“Black hair is not the same as White hair. It doesn’t act the same, grow the same or look the same. And it is not supposed to because “Black people are not dark skinned White people.” Black hair is nappy because of our genetics, divine intention and/or evolutionary design.”
When Army staff re-wrote the rules for hair maintenance, they also seemed to forget that:
“Ethnically-Black-hair has its own standard. That standard is not a brown version of the standard for Caucasian hair. Nappy hair has its own rules. Those rules are not a darker version of Caucasian hair rules. Nappy hair has its own needs. Those needs are not a negrofied version of Caucasian hair needs.”
I continue to hear about how schools and other places are banning african american hair including afros, corn rolls, and locks. There should not be a problem and it seems to be tangled up in politics. Society has their version of neatly groomed and styled hair.
“If your hair is relaxed, white people are relaxed,” the comedian Paul Mooney, sporting an Afro, says in the documentary “Good Hair,” which won a jury prize at the Sundance film festival and comes out in October. “If your hair is nappy, they’re not happy.”
The thoughts of relaxed hair is simply not outdated. In fact, it is pretty relevant i today’s society. There were a lot of negative reactions to the president’s 11-year-old daughter, Malia Obama, who wore her hair in twists while in Rome this summer. Commenters on the conservative blog Free Republic attacked her as unfit to represent America for stepping out unstraightened.
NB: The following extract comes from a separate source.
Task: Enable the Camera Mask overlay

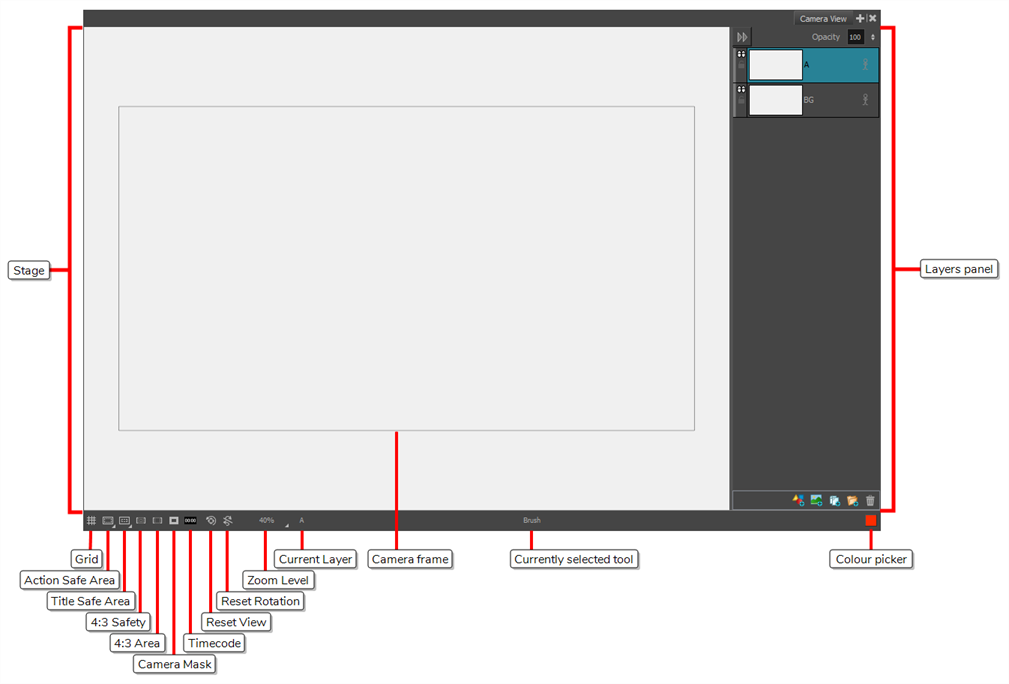Action: click(x=173, y=520)
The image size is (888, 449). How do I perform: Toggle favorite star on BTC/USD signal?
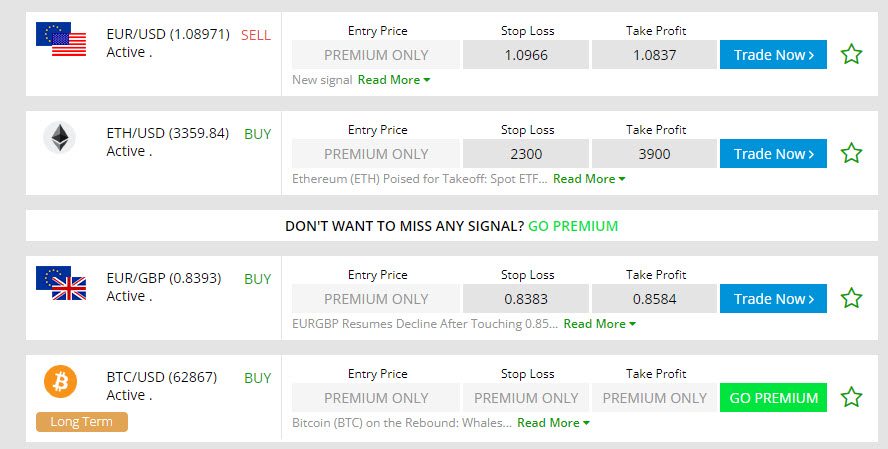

I just believe it is wrong to tell someone they can not go to school, or go somewhere if her hair is twisted or coiled. Us at African American Blacks can not use the same products as other races. It is different and it is our culture. It is not wrong either. Though, if a black woman makes the choice to relax her hair, cut it, coil it, or do nothing with it then it is her choice because we did not have that luxury. Do not buy into anyones standard, make you own.